◆ Document:
====================
As opposed to linear regression, classification results cannot be evaluated with R-squared measure. A variety of metrics exist to evaluate the performance of classifiers against labels. The most common metrics are accuracy, precision, recall, F1 score and ROC AUC score. All of these measures depend on the concepts of true positives, true negatives, false positives and false negatives. All these apply to a binary classifier, but with a little trick of setting a positive label, the measures can be used on multiclass models as well.

True positives (TP)

The amount of labels, which were correctly identified by the classifier, that is assigned point labeled A to class A.

True negatives (TN)

The amount of labels, which were correctly rejected by the classifier, that is assigned point labeled A' to class A'.

False positives (FP)

The amount of labels, which were incorrectly identified by the classifier, that is assigned point labeled A' to class A.
====================
◆ Available data:
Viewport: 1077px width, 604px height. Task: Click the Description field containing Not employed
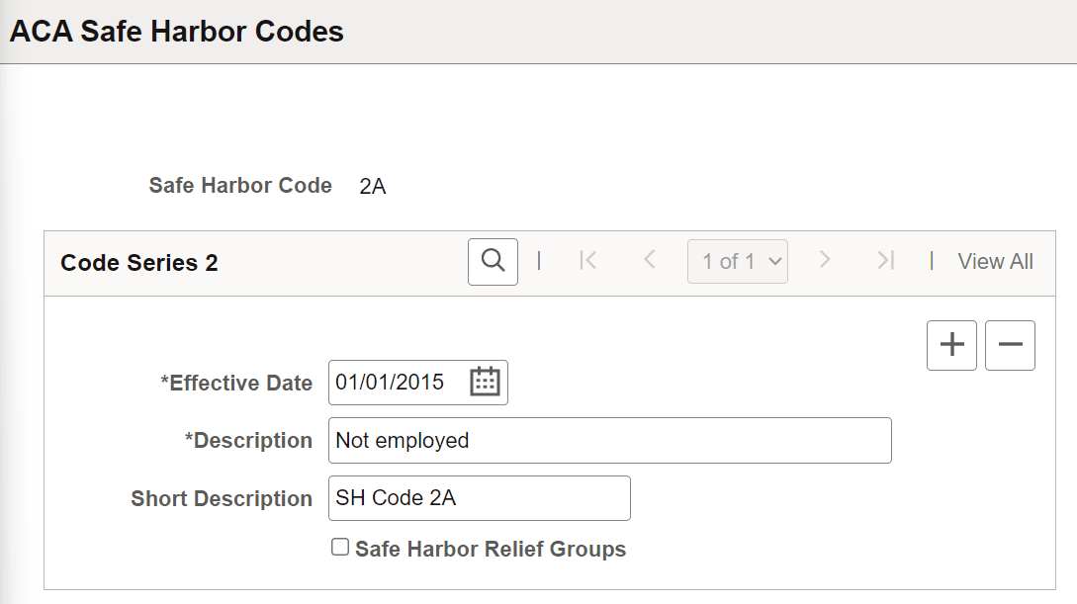[x=610, y=440]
====================
◆ Exercise objective: Pick up the passage on classifier evaluation metrics right after its last sentence and carry it on in the same style.

◆ Exercise response:
False negatives (FN)

The amount of labels, which were incorrectly rejected by the classifier, that is assigned point labeled A to class A'.


Accuracy measures a fraction of the classifier's predictions that are correct, that is the number of correct assessments divided by the number of all assessments - (TN + TP)/(TN + TP + FN + FP).

Precision (P)

Precision is the fraction of positive predictions that are correct - TP/(TP + FP). Be careful as classifier predicting only a single positive instance, that happens to be correct, will achieve perfect precision.

Recall (R)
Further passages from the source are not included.